The refrigerator supplied the butter, celery and a fat turkey ready to be stuffed. Very soon chopped onion and celery were simmering away in butter and their savory scents perfumed the kitchen air. This was the smell of every Thanksgiving past in our family. It was the same scent I anticipated each year when my parent rose at dawn to begin the preparation of our childhood feasts. I can remember laying in my cozy bed and smelling Thanksgiving as it drifted through the house. I hoped my children were having those same feelings on this day.

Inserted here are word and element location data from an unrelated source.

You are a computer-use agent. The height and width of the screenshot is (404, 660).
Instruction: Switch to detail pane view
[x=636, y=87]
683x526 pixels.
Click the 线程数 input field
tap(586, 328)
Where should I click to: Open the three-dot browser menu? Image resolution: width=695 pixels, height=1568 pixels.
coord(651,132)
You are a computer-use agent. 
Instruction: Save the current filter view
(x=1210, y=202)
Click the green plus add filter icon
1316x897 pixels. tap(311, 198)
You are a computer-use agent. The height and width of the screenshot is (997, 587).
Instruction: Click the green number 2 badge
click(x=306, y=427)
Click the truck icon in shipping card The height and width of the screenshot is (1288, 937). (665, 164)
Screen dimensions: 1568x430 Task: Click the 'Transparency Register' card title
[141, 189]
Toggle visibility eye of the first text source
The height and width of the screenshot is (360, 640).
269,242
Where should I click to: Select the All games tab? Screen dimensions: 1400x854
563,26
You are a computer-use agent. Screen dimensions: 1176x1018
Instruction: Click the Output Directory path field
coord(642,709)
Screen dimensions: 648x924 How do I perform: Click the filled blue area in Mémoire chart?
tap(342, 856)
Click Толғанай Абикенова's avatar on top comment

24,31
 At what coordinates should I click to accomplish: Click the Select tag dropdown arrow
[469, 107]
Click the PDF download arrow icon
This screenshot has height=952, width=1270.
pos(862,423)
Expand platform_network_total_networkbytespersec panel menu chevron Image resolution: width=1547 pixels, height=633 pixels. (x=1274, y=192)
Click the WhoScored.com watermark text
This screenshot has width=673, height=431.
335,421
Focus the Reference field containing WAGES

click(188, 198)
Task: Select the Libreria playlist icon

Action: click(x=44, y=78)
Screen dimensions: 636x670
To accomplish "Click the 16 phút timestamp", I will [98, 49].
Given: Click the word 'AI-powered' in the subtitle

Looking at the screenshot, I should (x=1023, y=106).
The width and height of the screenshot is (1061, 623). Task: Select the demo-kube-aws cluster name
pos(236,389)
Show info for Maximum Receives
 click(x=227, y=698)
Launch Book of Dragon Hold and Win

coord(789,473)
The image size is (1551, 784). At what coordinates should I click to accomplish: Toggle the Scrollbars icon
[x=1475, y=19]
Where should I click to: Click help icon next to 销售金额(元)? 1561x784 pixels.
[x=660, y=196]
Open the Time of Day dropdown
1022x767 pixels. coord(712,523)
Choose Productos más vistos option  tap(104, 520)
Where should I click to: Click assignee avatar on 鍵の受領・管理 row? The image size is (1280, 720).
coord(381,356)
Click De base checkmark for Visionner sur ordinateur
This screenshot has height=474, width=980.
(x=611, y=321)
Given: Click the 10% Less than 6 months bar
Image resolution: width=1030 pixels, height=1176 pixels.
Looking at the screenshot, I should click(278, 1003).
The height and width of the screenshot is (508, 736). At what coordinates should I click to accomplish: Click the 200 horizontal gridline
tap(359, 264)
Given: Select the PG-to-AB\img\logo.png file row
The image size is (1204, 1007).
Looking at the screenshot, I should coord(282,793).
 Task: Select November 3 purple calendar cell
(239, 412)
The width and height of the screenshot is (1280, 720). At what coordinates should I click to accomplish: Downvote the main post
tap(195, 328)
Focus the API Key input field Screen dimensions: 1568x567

My huge yellow-ware bowl, used only for preparing food in massive quantities, easily held all my bread crumbs, bread cubes and spices - pungent sage and coarse black pepper, the coarse glisten of the kosher salt, the soft, enticing smell of the marjoram. All of the scents combined in that big yellow bowl…ahhh, the fragrance of memories. Soon the onions and celery were tender and the chicken broth warmed and the dressing became moist and aromatic with their addition.
The kitchen had become warm and wonderful and soon the stuffed turkey was in for its long roasting time. The extra stuffing was in its buttered casserole with a scoop saved out inside my little pink stoneware bowl. Now it was time to make some coffee and then to start the dinner roll dough rising, time to make the pie crust dough so it could chill for several hours, time to start chopping vegetables…
But first… a fresh cup of coffee and cream and a small pink bowl filled with stuffing needed to be eaten in front of the big windows overlooking the apple trees and the rosy morning glow of the sky. The house was quiet, the wooly throw was warm on my lap, my children were safely asleep upstairs.
Later the house would fill with relatives and laughter and teasing and conversation. Pies, mashed potatoes, the magnificent turkey, the flavorful stuffing, the yeasty warm dinner rolls, and the homemade jellies glistening like jewels would fill the table.
But for now, my coffee was perfect, the stuffing was savory, memories of all the Thanksgivings that had come before warmed my mind and this moment and this magic was my Thanksgiving.